YOUR TASK - Give the lines of the records below as a JSON list of strings, one string per line, with blank lines left out.

TASK MATERIAL -

---------------

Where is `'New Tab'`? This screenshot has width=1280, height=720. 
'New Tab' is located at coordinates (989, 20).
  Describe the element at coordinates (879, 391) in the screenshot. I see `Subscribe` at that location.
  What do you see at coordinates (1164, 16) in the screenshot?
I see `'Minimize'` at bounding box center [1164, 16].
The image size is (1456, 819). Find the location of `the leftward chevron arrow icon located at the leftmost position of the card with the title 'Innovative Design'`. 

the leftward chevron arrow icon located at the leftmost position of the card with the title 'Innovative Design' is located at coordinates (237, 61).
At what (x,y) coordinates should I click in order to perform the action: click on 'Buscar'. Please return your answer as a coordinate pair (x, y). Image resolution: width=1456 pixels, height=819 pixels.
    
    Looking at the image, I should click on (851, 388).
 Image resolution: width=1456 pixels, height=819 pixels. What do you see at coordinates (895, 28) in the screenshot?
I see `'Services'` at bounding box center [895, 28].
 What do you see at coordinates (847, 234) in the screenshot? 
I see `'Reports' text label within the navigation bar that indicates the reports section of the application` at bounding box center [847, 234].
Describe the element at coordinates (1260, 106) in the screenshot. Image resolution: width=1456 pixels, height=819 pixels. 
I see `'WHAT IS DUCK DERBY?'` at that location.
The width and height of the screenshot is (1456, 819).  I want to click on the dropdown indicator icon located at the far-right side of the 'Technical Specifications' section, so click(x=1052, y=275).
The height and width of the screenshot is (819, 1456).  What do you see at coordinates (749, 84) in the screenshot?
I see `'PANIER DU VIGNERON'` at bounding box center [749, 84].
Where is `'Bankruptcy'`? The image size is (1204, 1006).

---------------

ANSWER TO THE PROBLEM -
[
  "Where is `'New Tab'`? This screenshot has width=1280, height=720. ",
  "'New Tab' is located at coordinates (989, 20).",
  "  Describe the element at coordinates (879, 391) in the screenshot. I see `Subscribe` at that location.",
  "  What do you see at coordinates (1164, 16) in the screenshot?",
  "I see `'Minimize'` at bounding box center [1164, 16].",
  "The image size is (1456, 819). Find the location of `the leftward chevron arrow icon located at the leftmost position of the card with the title 'Innovative Design'`. ",
  "the leftward chevron arrow icon located at the leftmost position of the card with the title 'Innovative Design' is located at coordinates (237, 61).",
  "At what (x,y) coordinates should I click in order to perform the action: click on 'Buscar'. Please return your answer as a coordinate pair (x, y). Image resolution: width=1456 pixels, height=819 pixels.",
  "    Looking at the image, I should click on (851, 388).",
  " Image resolution: width=1456 pixels, height=819 pixels. What do you see at coordinates (895, 28) in the screenshot?",
  "I see `'Services'` at bounding box center [895, 28].",
  " What do you see at coordinates (847, 234) in the screenshot? ",
  "I see `'Reports' text label within the navigation bar that indicates the reports section of the application` at bounding box center [847, 234].",
  "Describe the element at coordinates (1260, 106) in the screenshot. Image resolution: width=1456 pixels, height=819 pixels. ",
  "I see `'WHAT IS DUCK DERBY?'` at that location.",
  "The width and height of the screenshot is (1456, 819).  I want to click on the dropdown indicator icon located at the far-right side of the 'Technical Specifications' section, so click(x=1052, y=275).",
  "The height and width of the screenshot is (819, 1456).  What do you see at coordinates (749, 84) in the screenshot?",
  "I see `'PANIER DU VIGNERON'` at bounding box center [749, 84].",
  "Where is `'Bankruptcy'`? The image size is (1204, 1006)."
]